**TEXT EXTRACT**
───

Richard Ryan (27 February 1929 – 17 March 2019) was an Irish Fine Gael politician who served as Minister for Finance and Minister for the Public Service from 1973 to 1977 and a Member of the European Court of Auditors from 1986 to 1989. He served as a Member of the European Parliament (MEP) from 1977 to 1986. He served as a Teachta Dála (TD) from 1959 to 1982.

Background
Ryan was born in Dublin in 1929. He was educated at Synge Street CBS, University College Dublin (UCD), where he studied economics and jurisprudence, and the Incorporated Law School of Ireland, subsequently qualifying as a solicitor. A formidable orator, at UCD he was auditor of the Literary and Historical Society (the L&H) and subsequently of the Solicitors Apprentice Debating Society (1950), and won both societies' gold medals for debating. He served as an Honorary Vice-President of the L&H.

After qualifying, Ryan worked for a number of solicitors' firms before establishing a private practice in Dame Street in Dublin, in which he remained an active partner until appointed to ministerial office in 1973.

Politics
He first held political office when he was elected to Dáil Éireann as a Fine Gael TD for Dublin South-West in a 1959 by-election, and retained his seat until he retired at the February 1982 general election to concentrate on his European Parliament seat.

───

**STORED RECORDS**
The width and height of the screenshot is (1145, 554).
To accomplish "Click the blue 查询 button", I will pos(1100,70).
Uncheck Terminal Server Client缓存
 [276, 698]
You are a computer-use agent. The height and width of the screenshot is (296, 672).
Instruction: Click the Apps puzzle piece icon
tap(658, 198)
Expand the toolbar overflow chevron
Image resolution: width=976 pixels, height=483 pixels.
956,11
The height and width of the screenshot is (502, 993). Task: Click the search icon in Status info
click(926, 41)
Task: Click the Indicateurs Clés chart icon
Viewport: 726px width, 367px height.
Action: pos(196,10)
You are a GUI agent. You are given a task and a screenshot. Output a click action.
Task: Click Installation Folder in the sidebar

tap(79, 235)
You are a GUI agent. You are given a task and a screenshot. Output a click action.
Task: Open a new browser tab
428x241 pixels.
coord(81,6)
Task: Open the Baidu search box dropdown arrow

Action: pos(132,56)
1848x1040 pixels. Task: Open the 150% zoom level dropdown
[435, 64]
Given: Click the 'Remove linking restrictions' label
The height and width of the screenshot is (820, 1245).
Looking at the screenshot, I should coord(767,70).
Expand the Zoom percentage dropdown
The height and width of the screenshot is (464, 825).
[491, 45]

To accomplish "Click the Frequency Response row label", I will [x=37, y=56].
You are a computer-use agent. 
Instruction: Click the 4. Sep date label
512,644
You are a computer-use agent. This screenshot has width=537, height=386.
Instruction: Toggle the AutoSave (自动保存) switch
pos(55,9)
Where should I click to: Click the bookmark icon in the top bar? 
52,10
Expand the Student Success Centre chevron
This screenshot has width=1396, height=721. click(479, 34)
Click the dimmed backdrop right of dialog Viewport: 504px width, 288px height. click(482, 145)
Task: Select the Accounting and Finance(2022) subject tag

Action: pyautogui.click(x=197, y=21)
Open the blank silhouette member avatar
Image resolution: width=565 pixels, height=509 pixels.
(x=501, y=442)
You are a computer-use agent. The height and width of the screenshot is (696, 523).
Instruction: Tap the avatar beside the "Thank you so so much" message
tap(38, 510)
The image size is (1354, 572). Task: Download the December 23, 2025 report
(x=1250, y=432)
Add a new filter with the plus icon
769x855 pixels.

───

**AIM OF THE TASK**
According to the Richard Ryan biography, which constituency did he represent when first elected to Dáil Éireann in 1959?

**OUTPUT BELOW**
Dublin South-West